The pip package manager is also required to easily install LangServe and its dependencies. Pip is generally installed by default with recent versions of Python. To make sure, run pip --version. If pip isn't present, refer to the official Python documentation for installation instructions specific to your operating system.
A basic knowledge of the LangChain framework is strongly recommended to get the most out of LangServe. You should be comfortable with key concepts such as agents, chains, language models, and prompts. If you're new to LangChain, it's advisable to familiarize yourself with the official documentation and go through some examples before moving on to LangServe.
Similarly, an understanding of the basics of FastAPI, the web framework that LangServe is built on, will be useful for customizing and debugging your applications if needed. Since FastAPI is a very popular and well-documented framework, you'll easily find plenty of online resources to help you learn its core concepts, such as routing, dependencies, and request/response handling.
Finally, while not strictly necessary to get started, having a grasp of REST APIs, JSON schemas, and OpenAPI documentation will allow you to understand LangServe's internal workings more deeply and make the most of its automatic generation capabilities.
In summary, make sure you have:
pip installedLangChain (agents, chains, models)FastAPI (routing, dependencies, requests/responses)Once these prerequisites are met, you'll be ready to install LangServe and create your first application!
Installing LangServe is very straightforward using the pip package manager. Before proceeding with the installation, it's recommended to create and activate a new Python virtual environment to avoid any conflicts with system packages or other projects. You can use venv, conda, or any other virtual environment management tool of your choice.
Once your virtual environment is activated, run the following command in your terminal to install LangServe with all its dependencies:
pip install "langserve[all]"
This command will install both the server and client components of LangServe, along with necessary dependencies such as FastAPI, Uvicorn (a fast ASGI server), and Pydantic (for data validation).

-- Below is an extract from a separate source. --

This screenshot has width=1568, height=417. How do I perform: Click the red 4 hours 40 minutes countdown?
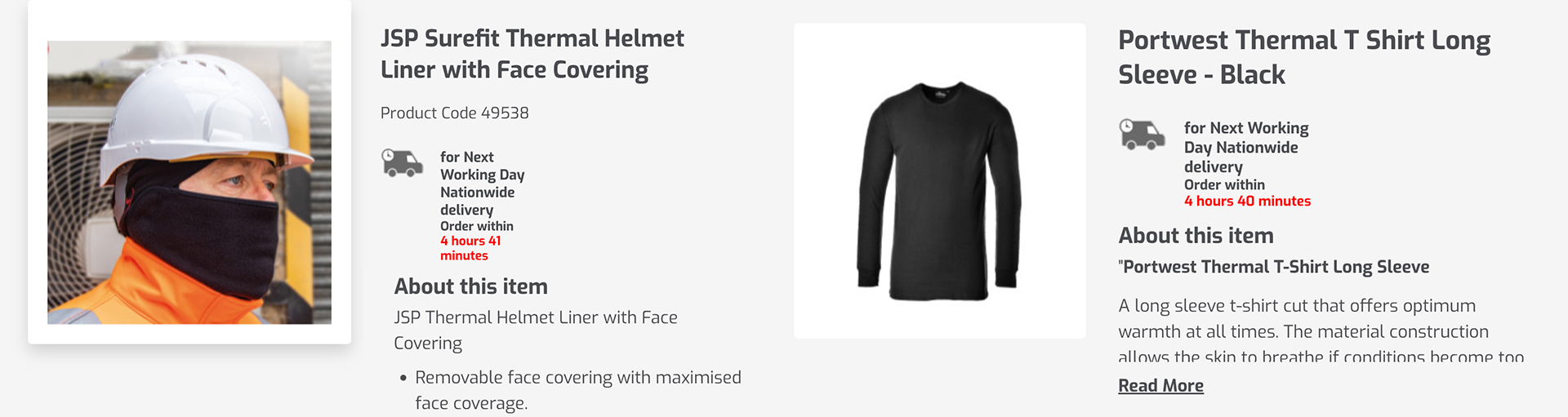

Pip will download and install all required packages into your virtual environment. Once the installation is complete, you'll be able to import and use LangServe in your Python code.
It's important to note that LangServe also requires a recent version of the LangChain framework to function properly. If you haven't yet installed LangChain, pip will handle it automatically during the LangServe installation. However, if you already have LangChain installed, make sure it's up to date to ensure optimal compatibility with LangServe.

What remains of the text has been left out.